Mobile Visual Search for Digital Heritage Applications

In this chapter, we demonstrate a complete pipeline for multimedia retrieval on a mobile device. We target the use case of a tourist at a heritage site, who wishes guide herself by clicking an image of an interesting structure to get information about the same. This requires efficient mobile-based instance retrieval techniques over a dataset of 1000s of images. Such a task on mobile requires a significant reduction in the visual index size. To achieve this, we describe a set of strategies that can reduce the size of the visual index structure compared to a standard instance retrieval implementation found on desktops or servers. While our proposed reduction steps affect the overall mean Average Precision (mAP), they are able to maintain a good Precision for the top K results (\(P_K\)).
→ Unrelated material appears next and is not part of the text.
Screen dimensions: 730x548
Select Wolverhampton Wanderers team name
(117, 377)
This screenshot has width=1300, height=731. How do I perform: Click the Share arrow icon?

We argue that for such offline application, maintaining a good \(P_K\) is sufficient. Such an instance retrieval framework depends on a well-annotated dataset of images to retrieve from. Photos from tourist and heritage sites can often be described with detailed and part-wise annotations. Manually, annotating a large community photo collection is a costly and redundant process as similar images share the same annotations. Hence, we also demonstrate an interactive web-based annotation tool that allows multiple users to add, view, edit and suggest rich annotations for images in community photo collections. Since, distinct annotations could be few, we have an easy and efficient batch annotation approach using an image similarity graph, pre-computed with instance retrieval and matching. This helps in seamlessly propagating annotations of the same objects or similar images across the entire dataset.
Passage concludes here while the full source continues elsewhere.